TEXT SECTION:
══════════════════════════════

19 November 2017

What's your robot into?

In the Apple store yesterday, in the corner where they keep electronic learning toys and robots, I read this on a box: “Almost human”, “Cozmo doesn’t just learn - Cozmo plots and plans”, “Cozmo doesn’t just move - Cozmo gets curious and explores”. Cozmo is an $180 robot toy with image processing capabilities, expressive LED eyes, and a set of anthropomorphic behaviors. Ascribing mental states to it seems like an exaggeration - I don’t think Cozmo gets curious, just as I don’t think my phone gets hungry as its battery runs down - but what exactly does a robot or computer have to do before we can ascribe mental states to it without exaggerating? This question will get more and more relevant as AI and robotics continue to improve.

Contemporary philosophy and neuroscience offers two contradictory answers. “Functionalists” like Daniel Dennett argue that we are justified in ascribing mental states to a system whenever doing so helps us understand and predict its behavior. Proponents of more brain-based views such as integrated information theory (IIT) argue that mental states, or at least their subjective aspect, require a degree of information integration that we currently observe only in biological brains.

══════════════════════════════

DATA BLOCK:
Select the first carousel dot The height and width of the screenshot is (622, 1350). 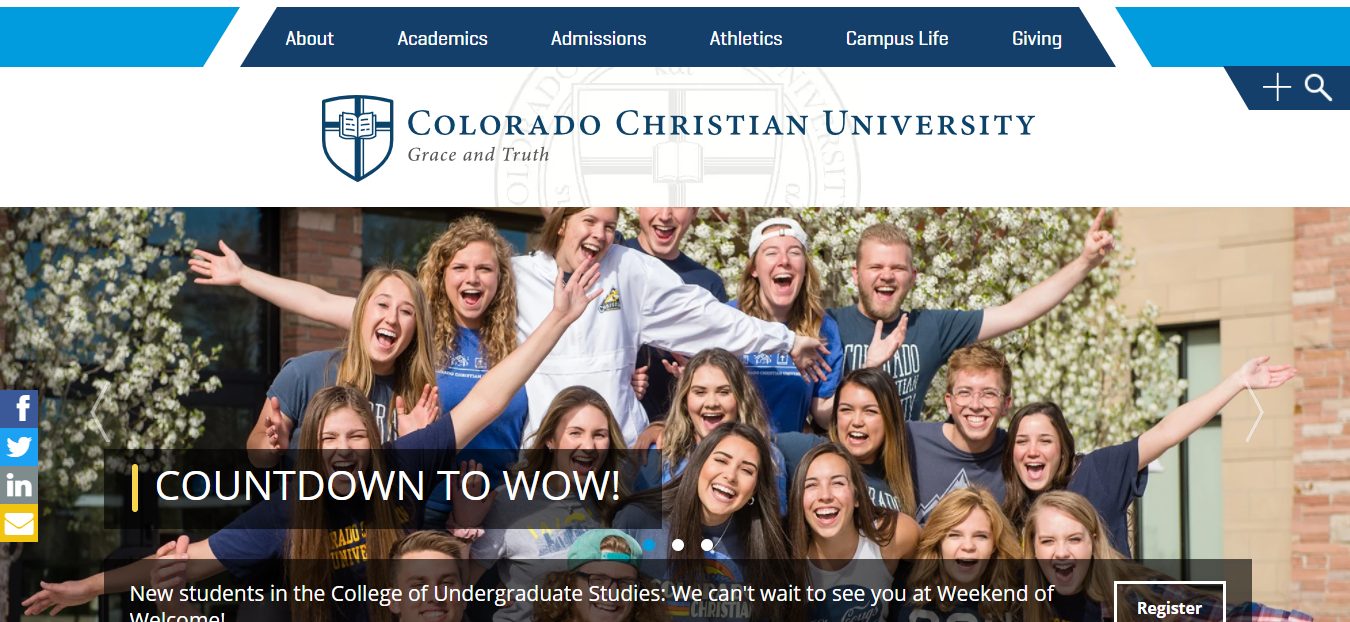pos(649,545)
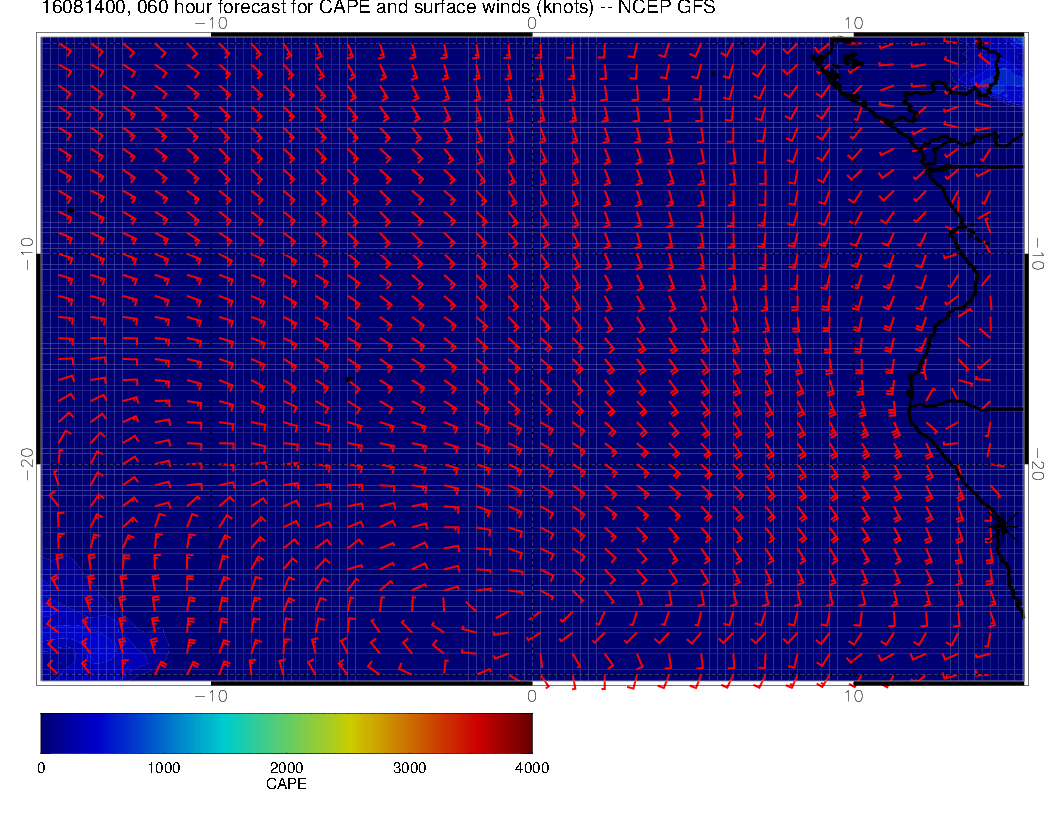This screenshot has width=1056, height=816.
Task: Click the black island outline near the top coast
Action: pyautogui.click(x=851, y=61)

══════════════════════════════

REQUIRED WORK:
1. According to the text about the Cozmo robot toy, what does integrated information theory say mental states, or at least their subjective aspect, require?
2. Write a continuation of the text about the Cozmo robot toy, picking up after its final sentence.

RESPONSES BY TASK:
1. A degree of information integration that is currently observed only in biological brains.

2.
IIT has the distinct advantage that it recognizes the possibility of mental states in immobile systems such as unresponsive patients and simulated brains - Dennett’s behavior-based account does not. But IIT is prone to zombies: if IIT is correct it should be possible to build robots that mimic the behavior of animals or human beings but lack subjective states simply because they use integrated circuits to process information rather than neurons. This could get confusing or downright ugly, because how should we treat a robot that expresses every sign of need, trust, pain or love, but (according to IIT) has no subjective experience whatsoever? Some might feel entirely justified in treating such robots terribly, Westworld style.

Dear philosopher friends! Am I reading this right? Does Dennett accept that his intentional stance fails spectacularly as far as unresponsive patients are concerned? Would proponents of IIT agree that their framework may become the legal defense of the sexbot industry? What does a computer or robot have to do to deserve to be treated like a mind? Do we need to be less binary about whether or not a system is in a particular mental state? Perhaps my phone can get hungry after all, in its own way, or does that cheapen the concept of hunger? What do you think?